『クルマとタバコとカンコーヒーと…』【リアル物語ケータイ小説版】

第126話

 病院に乗り込んだ昭太郎達は倉本の指示に従いB棟の病室に案内された。

部屋番号は413。

「今、ニュージーランドで脳死が出ました。そしてその肝臓が飛行機でこちらに搬送されます。今日の夜11時頃に手術が行われます。
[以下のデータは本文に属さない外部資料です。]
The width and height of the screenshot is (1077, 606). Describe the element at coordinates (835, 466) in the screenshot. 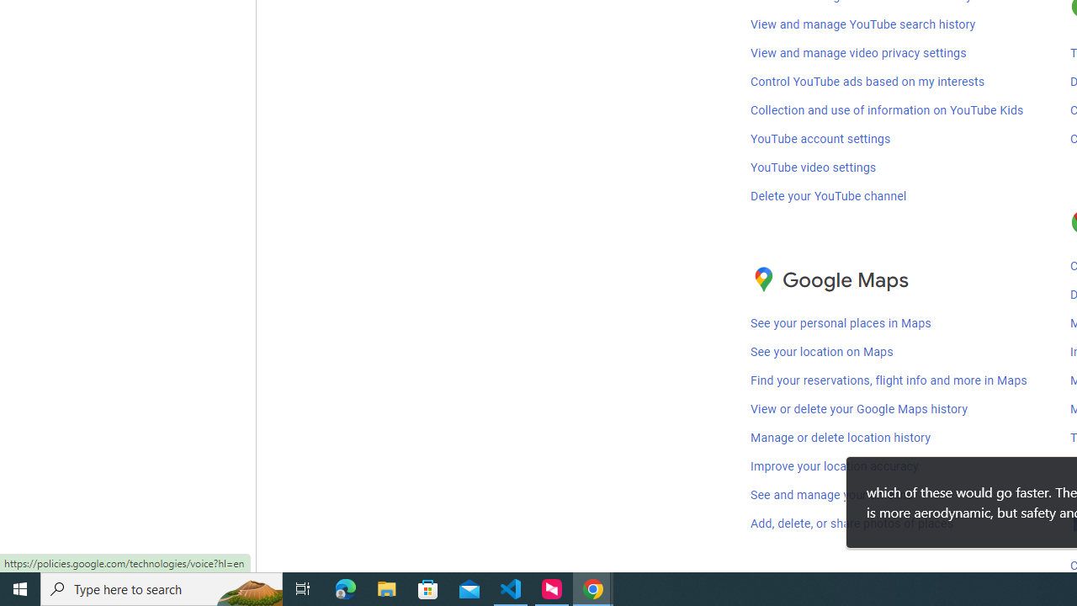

これから、昭太郎君は体調の検査とペースメーカーを入れる簡単な手術をしてもらうことになります」
 倉本の毅然とした説明を受ける昭太郎と母親。

 病室から倉本と母親が出て行くのを確認した仲間達は昭太郎に駆け寄った。

「手術できるのか?」

「いつやるんだ?」

「これからどうするの?」

「焦るなよ、今日の夜11時に手術をする」
 その声に歓声をあげ、仲間と抱き合う昭太郎。



 静かな病室に昭太郎と勇介、綾乃、光隆。

「なんか、外国の病院はちょっと違うよな」

「ばか、すげー違うよ、ナースはビスケット食いながら血圧はかるんだぜ」

「今日の夜かぁ・・・・後どのぐらいだ?」

「6時間後ぐらいじゃん」

「6時間後には手術始まってるんだ」

「なんか信じられないな」

「何言ってんだよ、手術するために待ってたんだぜ、病気の治療で来てる訳じゃないんだから」

「そりゃそうだけどよぅ、やっぱ緊張してくるよ」

「お前が緊張してどうすんだよ」

「その会話パターンさっきもあったよ・・・」
 再び笑い声に包まれる413号室。

「何だよ、昭太郎!緊張してんのか?」

「緊張っていうか、長かったような、短かったような、色々思い出したり、気持ちの整理してんだよ、それと、このB棟に来たかったんだよ、俺は・・・」
 マジな顔でみんなを見回す昭太郎。